Non-responsive patients usually come to attention via a heart failure exacerbation or a hospitalization, and one of the goals of an integrated healthcare delivery program is to detect problems early, with proactive modification of the drug regimen or device settings to prevent acute disease decompensation. Having all the disciplines work together can facilitate better patient selection, CRT device optimization, and careful titration of medical therapy in the post-implantation period. A multidisciplinary clinic provides an ideal structure for consultation between different specialties to allow these data to be used more efficiently in the care of these patients. Although it appears intuitive that this multispecialty model would translate into better patient care, the impact of such integrated services still needs to be prospectively assessed.

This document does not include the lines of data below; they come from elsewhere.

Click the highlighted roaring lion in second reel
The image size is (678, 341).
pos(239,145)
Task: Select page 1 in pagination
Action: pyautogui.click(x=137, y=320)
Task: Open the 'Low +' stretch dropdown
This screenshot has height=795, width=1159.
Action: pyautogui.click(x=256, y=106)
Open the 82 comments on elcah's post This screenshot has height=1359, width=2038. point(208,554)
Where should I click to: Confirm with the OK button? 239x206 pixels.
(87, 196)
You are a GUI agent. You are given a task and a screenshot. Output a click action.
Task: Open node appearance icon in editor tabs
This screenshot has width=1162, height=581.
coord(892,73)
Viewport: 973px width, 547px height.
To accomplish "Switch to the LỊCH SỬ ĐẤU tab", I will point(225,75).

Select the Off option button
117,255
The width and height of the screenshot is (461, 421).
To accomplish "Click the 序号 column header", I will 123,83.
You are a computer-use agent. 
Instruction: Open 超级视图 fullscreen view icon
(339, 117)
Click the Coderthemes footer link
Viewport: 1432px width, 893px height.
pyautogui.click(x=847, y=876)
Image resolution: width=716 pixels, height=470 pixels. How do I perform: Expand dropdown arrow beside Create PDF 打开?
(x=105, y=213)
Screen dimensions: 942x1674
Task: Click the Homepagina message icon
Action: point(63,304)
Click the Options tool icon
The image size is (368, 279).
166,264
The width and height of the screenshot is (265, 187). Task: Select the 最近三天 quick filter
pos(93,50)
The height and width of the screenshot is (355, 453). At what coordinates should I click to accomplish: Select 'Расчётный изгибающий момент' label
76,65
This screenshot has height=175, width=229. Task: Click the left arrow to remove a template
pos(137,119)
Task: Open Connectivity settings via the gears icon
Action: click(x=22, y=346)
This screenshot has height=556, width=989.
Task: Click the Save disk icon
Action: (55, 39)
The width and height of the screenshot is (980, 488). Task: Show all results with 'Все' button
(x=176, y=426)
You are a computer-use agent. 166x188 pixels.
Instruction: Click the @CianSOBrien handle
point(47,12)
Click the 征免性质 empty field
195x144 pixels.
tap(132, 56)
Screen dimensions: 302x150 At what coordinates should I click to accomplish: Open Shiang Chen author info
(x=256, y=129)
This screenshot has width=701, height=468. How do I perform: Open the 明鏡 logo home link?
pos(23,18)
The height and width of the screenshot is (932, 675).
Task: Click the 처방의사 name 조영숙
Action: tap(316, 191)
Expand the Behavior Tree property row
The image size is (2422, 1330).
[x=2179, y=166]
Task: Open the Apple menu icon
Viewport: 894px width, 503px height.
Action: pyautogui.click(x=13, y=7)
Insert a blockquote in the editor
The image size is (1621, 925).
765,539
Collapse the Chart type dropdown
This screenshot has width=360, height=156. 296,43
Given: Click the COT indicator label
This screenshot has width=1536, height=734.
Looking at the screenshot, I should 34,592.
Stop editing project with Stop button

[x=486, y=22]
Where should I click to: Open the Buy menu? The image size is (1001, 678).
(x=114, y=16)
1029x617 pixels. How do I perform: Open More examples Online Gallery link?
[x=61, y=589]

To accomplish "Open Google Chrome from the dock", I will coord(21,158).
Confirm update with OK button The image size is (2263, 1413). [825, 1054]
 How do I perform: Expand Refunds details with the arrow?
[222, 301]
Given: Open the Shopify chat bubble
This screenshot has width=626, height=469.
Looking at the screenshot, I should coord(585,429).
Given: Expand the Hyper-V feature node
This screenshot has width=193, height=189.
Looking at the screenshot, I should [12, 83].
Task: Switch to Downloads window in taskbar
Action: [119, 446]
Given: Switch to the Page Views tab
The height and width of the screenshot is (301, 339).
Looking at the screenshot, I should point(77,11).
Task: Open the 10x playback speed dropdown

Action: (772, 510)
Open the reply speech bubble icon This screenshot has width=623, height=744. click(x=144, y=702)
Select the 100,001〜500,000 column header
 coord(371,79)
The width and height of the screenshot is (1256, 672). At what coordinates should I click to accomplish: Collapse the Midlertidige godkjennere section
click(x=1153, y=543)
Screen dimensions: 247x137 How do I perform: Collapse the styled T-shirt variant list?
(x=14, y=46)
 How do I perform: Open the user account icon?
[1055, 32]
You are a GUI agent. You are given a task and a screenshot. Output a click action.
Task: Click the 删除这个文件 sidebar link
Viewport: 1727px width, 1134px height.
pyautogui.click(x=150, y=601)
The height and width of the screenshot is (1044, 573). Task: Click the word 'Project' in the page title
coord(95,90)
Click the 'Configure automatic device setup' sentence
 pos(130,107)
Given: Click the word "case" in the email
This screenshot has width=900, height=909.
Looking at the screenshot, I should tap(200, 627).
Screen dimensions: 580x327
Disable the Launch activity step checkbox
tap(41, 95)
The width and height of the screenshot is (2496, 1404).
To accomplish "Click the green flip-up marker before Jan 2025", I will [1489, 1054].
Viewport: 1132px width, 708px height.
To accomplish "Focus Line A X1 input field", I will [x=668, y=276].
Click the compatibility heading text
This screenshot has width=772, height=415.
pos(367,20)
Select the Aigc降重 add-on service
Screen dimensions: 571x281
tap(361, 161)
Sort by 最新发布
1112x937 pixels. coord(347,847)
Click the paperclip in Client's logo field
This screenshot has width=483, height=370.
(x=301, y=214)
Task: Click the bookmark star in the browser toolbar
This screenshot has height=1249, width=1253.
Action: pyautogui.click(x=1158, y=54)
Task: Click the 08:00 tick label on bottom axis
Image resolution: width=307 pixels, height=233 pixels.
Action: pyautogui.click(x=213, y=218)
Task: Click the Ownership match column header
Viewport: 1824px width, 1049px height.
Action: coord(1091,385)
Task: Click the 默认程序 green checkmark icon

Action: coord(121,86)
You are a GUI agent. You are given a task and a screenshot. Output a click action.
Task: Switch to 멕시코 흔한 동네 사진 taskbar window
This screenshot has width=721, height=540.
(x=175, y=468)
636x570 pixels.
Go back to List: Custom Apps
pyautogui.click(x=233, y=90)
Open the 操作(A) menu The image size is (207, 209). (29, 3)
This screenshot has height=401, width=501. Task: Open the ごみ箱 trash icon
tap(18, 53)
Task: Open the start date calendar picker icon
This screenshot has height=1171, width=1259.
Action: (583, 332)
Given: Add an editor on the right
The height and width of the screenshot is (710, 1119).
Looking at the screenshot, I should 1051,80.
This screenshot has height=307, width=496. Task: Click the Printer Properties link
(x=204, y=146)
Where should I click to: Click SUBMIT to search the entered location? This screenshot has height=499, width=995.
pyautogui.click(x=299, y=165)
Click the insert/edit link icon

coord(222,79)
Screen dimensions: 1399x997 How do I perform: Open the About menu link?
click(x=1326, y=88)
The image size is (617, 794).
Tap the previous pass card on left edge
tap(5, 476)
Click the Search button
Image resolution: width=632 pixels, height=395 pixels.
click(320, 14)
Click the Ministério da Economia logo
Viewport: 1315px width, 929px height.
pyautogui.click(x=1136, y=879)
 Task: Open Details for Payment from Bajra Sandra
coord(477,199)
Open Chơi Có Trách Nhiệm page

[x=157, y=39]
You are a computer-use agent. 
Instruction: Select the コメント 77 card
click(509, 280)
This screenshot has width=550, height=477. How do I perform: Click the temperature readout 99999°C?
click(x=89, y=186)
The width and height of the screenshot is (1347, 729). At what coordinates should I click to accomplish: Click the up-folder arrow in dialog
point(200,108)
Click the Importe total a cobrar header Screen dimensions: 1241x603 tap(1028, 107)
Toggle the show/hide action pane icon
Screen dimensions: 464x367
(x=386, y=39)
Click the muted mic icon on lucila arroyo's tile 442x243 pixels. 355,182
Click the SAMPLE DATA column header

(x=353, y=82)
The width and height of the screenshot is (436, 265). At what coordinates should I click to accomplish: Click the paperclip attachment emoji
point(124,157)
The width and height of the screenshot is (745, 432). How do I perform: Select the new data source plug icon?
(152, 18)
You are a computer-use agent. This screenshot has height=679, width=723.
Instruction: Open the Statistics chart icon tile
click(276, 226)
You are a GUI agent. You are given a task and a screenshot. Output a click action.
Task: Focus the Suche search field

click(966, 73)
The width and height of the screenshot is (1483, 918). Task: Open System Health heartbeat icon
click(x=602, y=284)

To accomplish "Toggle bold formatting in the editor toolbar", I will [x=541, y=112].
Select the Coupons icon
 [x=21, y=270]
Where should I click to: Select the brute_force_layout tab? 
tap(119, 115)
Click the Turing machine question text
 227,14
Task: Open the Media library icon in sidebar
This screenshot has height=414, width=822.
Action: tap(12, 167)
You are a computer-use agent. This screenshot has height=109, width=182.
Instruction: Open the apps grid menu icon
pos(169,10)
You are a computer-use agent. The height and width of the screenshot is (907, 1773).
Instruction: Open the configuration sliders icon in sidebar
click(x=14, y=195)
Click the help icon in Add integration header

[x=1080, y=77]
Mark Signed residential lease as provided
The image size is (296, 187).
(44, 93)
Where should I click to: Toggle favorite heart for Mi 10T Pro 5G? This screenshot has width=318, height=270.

CRT devices record and provide detailed information pertinent to patient activity, heart rate, autonomic activity, and transthoracic impedance, and in the near future they will also provide realtime hemodynamic data.32 The recent advent of remote monitoring of these devices has enabled the realtime automatic transmission of ambulatory information regarding heart rate, physical activity, development of incipient pulmonary edema (transthoracic impedance measure), etc., via the Internet. Although this may result in a risk of information overload, it provides the opportunity to enhance the quality of patient care and identify non-responders well before they actually decompensate. Also, ongoing work to enhance sensor technology has enabled over-the-web transmission of other important parameters such as blood pressure, weight, oxygen saturations, etc. Web-based monitoring of these patients and their devices provides the option for the different sub-specialists to share patient data and individualize treatment, and consequently reduce hospitalizations.

Conclusion

Although CRT has had a large impact on the field of heart failure, its complete potential has not been realized. Over the next few years, our understanding of ventricular mechanical dyssynchrony along with substrate- and pacing-site-specific response will improve, enabling wider application of multisite pacing of the ventricle(s). There is a clear benefit of device therapy in the symptomatic patient refractory to conventional medical therapy, and recent evidence from the Multicenter Automatic Defibrillator Implantation Trial with Cardiac Resynchronization Therapy (MADIT-CRT) and Resynchronization Reverses Remodeling in Systolic Left Ventricular Dysfunction (REVERSE-HF) studies suggests the possibility of its role expanding to include well-controlled and mildly symptomatic heart failure patients (NYHA class I and II).33,34

As the population eligible for device therapy rapidly expands, the need to be more cognizant of its cost-effectiveness and to refine the selection criteria will become more important. In order to maximize the level of response derived from device therapy, we have to make certain that we not only select the appropriate patient but also thoughtfully implant the pacing leads and ensure that the patients receive co-ordinated multispecialty post-implant care.